Requirement
Reproduce word for word the lines between those holding "Click the Lucifer video thumbnail" and "You are a computer-use", inclusive, and nothing else from the data below.
========
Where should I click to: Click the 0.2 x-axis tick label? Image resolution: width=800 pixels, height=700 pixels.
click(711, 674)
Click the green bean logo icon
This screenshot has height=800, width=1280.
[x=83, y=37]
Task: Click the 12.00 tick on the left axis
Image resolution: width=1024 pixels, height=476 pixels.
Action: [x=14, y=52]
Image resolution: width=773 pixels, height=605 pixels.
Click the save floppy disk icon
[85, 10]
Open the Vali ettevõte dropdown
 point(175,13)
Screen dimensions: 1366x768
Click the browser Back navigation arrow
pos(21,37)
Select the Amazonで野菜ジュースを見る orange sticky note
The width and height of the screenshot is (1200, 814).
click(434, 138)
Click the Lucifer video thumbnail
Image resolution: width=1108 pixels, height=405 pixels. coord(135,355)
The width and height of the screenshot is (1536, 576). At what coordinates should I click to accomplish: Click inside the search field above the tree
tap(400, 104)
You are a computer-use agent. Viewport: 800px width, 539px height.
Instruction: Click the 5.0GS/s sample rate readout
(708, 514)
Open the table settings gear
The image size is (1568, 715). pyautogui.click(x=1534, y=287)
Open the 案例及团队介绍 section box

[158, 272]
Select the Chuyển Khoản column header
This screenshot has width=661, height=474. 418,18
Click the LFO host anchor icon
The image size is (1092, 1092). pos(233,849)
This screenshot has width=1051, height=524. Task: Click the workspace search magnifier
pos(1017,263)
========
Answer to this task
Click the Lucifer video thumbnail
Image resolution: width=1108 pixels, height=405 pixels. coord(135,355)
The width and height of the screenshot is (1536, 576). At what coordinates should I click to accomplish: Click inside the search field above the tree
tap(400, 104)
You are a computer-use agent. Viewport: 800px width, 539px height.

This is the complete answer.